1 point by scalabledb 10 months ago flag hide 14 comments
john_doe 10 months ago next
Fascinating read, I've been looking for solutions to scale my PostgreSQL cluster. Specifically, can someone share their thoughts on a custom-built auto-sharding solution, as opposed to using a managed database service like Amazon RDS?
sql_wizard 10 months ago next
I can understand the need for customization, but have you looked at solutions built on top of PostgreSQL in the cloud, such as Google Cloud Spanner. It offers PostgreSQL compatibility and handles distribution/replication transparently.
john_doe 10 months ago next
I've considered managed/cloud-based solutions but want to maintain control and manage the infrastructure stack ourselves. Any idea how difficult it is to implement a custom auto-sharding solution for PostgreSQL?
decentralized 10 months ago prev next
Why not go all-in on decentralization and try a distributed database like CockroachDB. It supports PostgreSQL compatibility and auto-sharding.
distributed_genius 10 months ago next
I've worked on a few distributed SQL projects and can attest to the complexity of building such a system.

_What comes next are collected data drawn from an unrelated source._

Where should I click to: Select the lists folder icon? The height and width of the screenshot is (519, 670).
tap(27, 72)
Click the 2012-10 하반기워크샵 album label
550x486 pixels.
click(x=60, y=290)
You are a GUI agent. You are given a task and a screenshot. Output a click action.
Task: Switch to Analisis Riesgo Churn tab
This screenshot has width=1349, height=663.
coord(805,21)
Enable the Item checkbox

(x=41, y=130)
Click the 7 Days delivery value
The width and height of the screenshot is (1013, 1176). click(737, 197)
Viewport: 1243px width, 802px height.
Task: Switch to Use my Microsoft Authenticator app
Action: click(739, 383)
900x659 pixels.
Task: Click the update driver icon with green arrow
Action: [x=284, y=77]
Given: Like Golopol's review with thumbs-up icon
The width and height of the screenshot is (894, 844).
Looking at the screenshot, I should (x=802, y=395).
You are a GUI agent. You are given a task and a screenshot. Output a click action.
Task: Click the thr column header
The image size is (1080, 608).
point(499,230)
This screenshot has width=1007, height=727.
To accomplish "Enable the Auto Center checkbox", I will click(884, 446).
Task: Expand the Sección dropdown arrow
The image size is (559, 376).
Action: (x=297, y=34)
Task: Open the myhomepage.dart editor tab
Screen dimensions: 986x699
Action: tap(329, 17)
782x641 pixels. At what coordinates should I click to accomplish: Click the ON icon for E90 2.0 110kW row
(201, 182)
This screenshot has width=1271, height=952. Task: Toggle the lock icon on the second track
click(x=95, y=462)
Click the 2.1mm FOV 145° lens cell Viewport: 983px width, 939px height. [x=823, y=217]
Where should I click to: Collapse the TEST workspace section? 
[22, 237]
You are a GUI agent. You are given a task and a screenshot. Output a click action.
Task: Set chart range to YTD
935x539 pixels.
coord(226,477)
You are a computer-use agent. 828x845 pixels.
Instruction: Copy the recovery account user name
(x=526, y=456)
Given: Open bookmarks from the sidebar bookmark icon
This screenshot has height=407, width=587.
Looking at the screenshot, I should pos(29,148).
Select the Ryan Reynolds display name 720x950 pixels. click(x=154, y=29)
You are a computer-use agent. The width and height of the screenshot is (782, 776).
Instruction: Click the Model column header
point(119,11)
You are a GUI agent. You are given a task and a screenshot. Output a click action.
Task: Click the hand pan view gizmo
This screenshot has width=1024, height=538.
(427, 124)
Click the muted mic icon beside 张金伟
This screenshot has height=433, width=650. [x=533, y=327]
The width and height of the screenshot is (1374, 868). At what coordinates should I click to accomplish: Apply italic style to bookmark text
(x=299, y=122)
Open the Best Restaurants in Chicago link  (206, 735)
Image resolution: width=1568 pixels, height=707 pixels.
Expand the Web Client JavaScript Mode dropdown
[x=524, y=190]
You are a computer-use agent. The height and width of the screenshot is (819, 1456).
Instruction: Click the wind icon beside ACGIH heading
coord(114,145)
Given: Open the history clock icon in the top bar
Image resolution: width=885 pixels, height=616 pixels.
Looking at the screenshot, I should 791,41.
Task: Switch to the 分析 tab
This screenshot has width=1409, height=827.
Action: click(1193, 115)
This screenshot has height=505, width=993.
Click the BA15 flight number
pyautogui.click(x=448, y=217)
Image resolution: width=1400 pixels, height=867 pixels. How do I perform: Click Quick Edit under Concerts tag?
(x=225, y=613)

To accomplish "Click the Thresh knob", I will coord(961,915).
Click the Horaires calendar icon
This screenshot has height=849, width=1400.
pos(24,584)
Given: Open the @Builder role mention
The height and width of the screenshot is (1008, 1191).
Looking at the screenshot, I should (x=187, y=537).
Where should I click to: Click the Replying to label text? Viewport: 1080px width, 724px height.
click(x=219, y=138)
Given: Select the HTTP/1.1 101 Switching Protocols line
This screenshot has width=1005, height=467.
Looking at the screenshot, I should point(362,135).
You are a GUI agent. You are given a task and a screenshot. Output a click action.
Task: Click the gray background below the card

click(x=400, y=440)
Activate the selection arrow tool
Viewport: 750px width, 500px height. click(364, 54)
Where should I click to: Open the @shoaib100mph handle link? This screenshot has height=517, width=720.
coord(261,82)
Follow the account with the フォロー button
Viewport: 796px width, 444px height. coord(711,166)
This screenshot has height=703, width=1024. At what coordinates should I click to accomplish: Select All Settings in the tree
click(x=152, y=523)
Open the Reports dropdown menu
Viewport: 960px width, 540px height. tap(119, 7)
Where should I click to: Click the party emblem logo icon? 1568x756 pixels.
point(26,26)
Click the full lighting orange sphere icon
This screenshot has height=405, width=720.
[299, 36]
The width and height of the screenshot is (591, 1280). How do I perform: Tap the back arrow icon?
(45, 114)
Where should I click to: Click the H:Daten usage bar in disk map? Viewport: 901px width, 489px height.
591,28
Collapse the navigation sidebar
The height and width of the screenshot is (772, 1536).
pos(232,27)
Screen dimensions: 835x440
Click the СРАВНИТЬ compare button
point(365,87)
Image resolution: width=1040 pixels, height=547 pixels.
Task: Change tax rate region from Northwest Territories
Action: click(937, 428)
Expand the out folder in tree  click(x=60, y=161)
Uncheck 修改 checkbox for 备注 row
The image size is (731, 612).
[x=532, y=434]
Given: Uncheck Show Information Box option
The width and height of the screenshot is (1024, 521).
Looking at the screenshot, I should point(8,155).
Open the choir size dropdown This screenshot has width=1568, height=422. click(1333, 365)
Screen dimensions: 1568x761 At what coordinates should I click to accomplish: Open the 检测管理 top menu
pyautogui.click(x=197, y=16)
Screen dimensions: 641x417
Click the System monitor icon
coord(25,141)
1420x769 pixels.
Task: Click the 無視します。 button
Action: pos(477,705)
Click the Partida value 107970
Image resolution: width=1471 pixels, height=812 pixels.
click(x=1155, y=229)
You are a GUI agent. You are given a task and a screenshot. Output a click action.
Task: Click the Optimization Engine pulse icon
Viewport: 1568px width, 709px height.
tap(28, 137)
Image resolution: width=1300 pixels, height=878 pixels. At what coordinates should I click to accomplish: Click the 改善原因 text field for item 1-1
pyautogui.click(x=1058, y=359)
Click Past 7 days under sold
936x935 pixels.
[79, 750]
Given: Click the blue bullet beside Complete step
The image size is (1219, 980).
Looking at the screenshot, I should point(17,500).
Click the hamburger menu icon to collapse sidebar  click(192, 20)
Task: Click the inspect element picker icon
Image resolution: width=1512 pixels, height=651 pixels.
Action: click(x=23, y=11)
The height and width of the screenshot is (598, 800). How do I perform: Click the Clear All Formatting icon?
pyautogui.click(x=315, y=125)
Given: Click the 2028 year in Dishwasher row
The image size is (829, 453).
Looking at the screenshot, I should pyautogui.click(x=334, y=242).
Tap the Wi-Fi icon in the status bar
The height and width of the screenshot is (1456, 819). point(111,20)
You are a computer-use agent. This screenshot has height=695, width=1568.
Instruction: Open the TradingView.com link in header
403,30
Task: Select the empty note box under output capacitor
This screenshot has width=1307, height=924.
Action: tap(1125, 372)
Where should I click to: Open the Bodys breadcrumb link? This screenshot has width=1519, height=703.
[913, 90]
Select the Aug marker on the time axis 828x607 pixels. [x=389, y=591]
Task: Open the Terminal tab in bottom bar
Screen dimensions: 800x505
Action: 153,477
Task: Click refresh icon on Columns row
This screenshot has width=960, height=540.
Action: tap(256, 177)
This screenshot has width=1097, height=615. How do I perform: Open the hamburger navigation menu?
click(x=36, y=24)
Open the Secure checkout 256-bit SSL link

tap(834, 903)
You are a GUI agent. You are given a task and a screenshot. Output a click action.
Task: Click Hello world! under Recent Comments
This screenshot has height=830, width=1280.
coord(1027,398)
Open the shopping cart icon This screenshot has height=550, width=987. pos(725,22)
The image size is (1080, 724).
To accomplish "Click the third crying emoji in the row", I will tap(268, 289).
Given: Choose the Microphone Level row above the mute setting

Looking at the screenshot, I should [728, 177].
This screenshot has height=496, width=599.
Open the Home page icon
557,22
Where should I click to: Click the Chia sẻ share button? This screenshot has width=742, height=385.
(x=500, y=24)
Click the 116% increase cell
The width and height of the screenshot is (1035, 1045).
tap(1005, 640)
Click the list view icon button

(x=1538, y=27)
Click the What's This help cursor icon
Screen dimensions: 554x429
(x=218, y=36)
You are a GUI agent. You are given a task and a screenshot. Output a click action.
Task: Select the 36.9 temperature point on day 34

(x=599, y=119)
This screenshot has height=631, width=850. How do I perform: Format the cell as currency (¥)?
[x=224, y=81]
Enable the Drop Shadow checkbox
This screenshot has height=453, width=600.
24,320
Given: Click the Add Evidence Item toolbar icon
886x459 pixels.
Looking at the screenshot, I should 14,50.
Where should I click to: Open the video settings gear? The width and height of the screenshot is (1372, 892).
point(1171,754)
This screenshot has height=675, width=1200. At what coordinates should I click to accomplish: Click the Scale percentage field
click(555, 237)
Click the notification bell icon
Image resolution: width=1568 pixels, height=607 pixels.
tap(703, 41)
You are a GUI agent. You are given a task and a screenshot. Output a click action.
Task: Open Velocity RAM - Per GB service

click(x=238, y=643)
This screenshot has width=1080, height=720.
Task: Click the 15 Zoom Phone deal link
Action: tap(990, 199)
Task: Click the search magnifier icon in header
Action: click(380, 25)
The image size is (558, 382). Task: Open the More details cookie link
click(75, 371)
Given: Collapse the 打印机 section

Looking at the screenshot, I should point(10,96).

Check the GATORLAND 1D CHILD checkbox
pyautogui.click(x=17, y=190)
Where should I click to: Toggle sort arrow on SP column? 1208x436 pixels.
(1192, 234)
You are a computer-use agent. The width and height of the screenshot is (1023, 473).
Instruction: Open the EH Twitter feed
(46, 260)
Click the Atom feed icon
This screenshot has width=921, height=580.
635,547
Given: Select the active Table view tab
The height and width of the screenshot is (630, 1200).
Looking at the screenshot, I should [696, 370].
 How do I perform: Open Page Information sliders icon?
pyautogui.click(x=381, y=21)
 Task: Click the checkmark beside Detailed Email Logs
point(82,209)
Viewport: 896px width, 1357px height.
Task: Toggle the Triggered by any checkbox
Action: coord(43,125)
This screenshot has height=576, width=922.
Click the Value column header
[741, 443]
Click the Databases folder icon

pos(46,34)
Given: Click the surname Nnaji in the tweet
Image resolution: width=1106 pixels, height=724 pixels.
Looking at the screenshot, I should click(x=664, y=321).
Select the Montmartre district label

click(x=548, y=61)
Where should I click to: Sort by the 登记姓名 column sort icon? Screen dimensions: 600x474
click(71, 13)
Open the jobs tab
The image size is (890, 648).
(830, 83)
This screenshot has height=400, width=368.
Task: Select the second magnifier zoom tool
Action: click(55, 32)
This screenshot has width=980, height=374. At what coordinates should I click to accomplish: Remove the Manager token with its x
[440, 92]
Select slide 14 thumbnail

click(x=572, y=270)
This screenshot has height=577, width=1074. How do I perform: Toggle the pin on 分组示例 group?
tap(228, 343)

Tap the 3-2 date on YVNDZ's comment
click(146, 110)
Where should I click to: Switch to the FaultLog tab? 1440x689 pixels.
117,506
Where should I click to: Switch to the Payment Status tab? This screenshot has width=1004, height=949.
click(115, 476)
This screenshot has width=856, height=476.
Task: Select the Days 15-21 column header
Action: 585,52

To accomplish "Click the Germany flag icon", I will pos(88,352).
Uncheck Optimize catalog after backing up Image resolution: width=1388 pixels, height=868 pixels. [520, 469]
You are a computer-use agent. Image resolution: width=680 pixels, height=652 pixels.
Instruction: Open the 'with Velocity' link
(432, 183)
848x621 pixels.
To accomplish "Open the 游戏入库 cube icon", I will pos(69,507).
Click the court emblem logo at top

Considering maintaining control, perhaps a hybrid approach combining managed services with a DIY sharding setup?
cost_conscious 10 months ago next
How does DIY sharding compare to a managed service like RDS or BigQuery regarding cost efficiency in the long run?
system_architect 10 months ago next
Hard to generalize, as company sizes and requirements vary. For larger scale, DIY sharding has had better cost efficiency, but with increased complexity. A hybrid approach might provide a balance between cost and maintenance.
postgres_otaku 10 months ago next
DIY sharding has other benefits: learning and understanding the intricacies of PostgreSQL, and ensuring feature sets match your business needs.
new_to_topic 10 months ago prev next
Can someone ELI5 how auto-sharding works with PostgreSQL? What kind of trade-offs should I be aware of?
experienced 10 months ago next
Sharding horizontally partitions a database schema, evenly distributing the load. The challenge is ensuring data consistency/durability while scaling.
data_security 10 months ago next
How do sharding solutions deal with data governance and security policies across distributed nodes?
database_admin 10 months ago next
Each shard functions as a separate DB, so policy enforcement would be decentralized. Replicating data, though, is critical to ensure data availability and disaster recovery.
script_kiddie 10 months ago prev next
At YC S20, they must have an unbelievable team to implement this on their own, right?
alumna 10 months ago next
Definitely! That's one advantage of YC: access to incredible tech talent and resources. But, it doesn't necessarily mean that it's the best solution for every team or user.